7. Acetylcholine Acetylcholine is one of the major neurotransmitters in the brain of importance for cortical activation, memory and learning. It has a major role in the control motor tone and movement and probably counterbalances the effect of dopamine (see Ref. [20]). The cholinergic innervation of the cortex occurs later than the monoaminergic around week 20 in the human foetus. Mature levels in rodents are not reached until after 8 weeks postnatally (see Ref. [11]). The concentrations of ACh reach about 20% of the adult levels at E15 in the whole brain of the rat and about 40% at day P7 (Fig. 2). The levels of choline acetyltrasferase (ChAT) are much lower (1% and 8%) at the corresponding ages, indicating low firing rates of the cholinergic neurones. Conversely, the receptors reach adult levels earlier. The cholinergic markers appear sooner in the pons-medulla, probably due to earlier neurogenesis in the caudal and phylogenetically older part of the brain (see Ref. [6]). The cholinergic afferents seem to have an important role in the differentiation of the cortex. After a considerable reduction of the cholinergic innervation, a delay of cortical cytodifferentiation was revealed (see Ref. [11]). The cholinergic innervation has been found to be disturbed in Down’s syndrome, lead and ethanol toxicity and asphyxia. Perinatal manipulations of the cholinergic system result in major changes of cortical structure. These changes can be correlated to cognitive deficits but do not affect motor behaviour.

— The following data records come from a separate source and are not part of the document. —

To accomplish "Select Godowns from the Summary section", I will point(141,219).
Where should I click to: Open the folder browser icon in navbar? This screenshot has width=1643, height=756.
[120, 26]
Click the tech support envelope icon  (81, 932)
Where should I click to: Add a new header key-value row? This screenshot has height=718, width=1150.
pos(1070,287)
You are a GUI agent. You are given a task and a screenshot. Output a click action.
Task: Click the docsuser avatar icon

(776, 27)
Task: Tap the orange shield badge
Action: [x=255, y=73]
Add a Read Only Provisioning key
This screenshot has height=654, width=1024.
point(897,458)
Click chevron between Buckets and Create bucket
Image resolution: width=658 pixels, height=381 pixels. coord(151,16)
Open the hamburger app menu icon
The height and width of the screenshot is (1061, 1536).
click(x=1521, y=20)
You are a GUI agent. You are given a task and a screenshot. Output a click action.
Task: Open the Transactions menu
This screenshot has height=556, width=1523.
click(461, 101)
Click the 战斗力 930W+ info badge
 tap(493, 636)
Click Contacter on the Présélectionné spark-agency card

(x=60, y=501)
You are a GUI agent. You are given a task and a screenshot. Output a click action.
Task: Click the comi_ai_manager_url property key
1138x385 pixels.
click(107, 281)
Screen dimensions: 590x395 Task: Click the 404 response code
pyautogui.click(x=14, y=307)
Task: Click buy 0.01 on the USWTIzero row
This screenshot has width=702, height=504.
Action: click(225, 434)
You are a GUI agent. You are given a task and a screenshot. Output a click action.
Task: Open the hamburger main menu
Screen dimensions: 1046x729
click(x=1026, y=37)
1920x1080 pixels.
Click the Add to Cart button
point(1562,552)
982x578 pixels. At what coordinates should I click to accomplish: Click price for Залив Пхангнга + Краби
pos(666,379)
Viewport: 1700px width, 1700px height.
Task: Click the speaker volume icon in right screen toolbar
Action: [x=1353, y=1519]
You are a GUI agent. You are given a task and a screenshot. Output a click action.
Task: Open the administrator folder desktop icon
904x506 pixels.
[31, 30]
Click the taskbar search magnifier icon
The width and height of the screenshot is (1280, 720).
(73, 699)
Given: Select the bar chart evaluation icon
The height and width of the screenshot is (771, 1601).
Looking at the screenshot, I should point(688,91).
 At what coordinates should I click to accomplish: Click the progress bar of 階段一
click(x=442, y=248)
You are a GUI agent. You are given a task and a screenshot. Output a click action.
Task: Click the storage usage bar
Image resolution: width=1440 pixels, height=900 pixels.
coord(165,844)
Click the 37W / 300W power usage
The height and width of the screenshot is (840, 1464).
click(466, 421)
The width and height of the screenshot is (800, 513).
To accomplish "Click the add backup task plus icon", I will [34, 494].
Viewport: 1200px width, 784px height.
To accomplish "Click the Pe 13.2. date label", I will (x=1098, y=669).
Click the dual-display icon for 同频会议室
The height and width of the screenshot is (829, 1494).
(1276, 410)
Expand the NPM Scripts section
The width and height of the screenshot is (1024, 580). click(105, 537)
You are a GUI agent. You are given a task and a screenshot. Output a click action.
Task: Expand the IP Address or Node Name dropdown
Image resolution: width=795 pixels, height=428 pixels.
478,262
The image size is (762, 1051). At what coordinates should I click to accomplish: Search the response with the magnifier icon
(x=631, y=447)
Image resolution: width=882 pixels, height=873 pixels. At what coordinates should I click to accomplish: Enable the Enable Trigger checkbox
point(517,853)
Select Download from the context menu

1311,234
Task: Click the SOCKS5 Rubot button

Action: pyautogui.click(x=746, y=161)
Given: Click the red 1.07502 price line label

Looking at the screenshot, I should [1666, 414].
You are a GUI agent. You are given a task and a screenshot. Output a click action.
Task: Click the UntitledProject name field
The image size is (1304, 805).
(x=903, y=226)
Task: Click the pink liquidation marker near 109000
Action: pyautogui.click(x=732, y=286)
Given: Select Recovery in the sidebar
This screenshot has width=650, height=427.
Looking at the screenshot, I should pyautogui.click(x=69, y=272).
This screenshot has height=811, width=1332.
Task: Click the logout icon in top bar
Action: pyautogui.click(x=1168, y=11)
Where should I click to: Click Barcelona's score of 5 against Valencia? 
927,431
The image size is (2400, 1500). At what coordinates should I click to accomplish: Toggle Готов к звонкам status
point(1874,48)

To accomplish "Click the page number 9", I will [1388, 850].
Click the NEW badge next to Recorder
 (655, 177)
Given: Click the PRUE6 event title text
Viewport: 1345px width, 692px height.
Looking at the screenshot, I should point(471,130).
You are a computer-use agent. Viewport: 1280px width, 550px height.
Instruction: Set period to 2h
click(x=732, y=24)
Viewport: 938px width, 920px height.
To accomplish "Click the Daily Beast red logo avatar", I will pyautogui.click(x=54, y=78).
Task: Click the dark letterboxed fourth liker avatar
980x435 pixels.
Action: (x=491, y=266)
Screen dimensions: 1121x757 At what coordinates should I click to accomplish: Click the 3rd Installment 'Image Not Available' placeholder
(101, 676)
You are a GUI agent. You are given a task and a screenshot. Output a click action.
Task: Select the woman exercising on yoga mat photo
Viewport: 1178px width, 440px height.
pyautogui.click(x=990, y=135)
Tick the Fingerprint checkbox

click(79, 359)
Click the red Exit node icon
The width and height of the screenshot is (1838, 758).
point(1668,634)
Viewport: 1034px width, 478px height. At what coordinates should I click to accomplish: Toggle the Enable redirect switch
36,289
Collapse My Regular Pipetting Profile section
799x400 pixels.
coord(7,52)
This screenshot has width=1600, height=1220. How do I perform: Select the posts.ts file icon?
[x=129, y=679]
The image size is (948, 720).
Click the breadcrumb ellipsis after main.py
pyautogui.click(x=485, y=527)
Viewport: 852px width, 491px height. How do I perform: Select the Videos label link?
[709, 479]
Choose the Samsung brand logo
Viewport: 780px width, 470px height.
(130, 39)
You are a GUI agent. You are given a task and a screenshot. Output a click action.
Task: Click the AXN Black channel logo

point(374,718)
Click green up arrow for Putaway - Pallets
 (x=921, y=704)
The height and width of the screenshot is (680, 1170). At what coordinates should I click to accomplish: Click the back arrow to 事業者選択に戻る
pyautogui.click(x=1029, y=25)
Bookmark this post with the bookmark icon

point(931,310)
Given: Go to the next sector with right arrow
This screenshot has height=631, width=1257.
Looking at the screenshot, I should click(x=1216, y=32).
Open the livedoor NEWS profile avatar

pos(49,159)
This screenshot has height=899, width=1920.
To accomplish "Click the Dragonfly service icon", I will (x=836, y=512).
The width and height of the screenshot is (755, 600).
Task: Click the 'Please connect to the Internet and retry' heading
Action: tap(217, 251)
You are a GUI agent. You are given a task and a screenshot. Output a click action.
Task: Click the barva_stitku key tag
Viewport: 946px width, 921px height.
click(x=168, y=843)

8. Amino acid transmitters The amino acids are involved in the wiring of neuronal networks and building CNS cytoarchitecture [21] (Fig. 3). Amino acid transmitters are the most abundant transmitters in the central nervous system. However, they were recognised as neurotransmitters in the mammalian brain much later than the monoamines and acetylcholine. This was probably due to the fact that they are involved in intermediate metabolism and constitute important building blocks in the proteins.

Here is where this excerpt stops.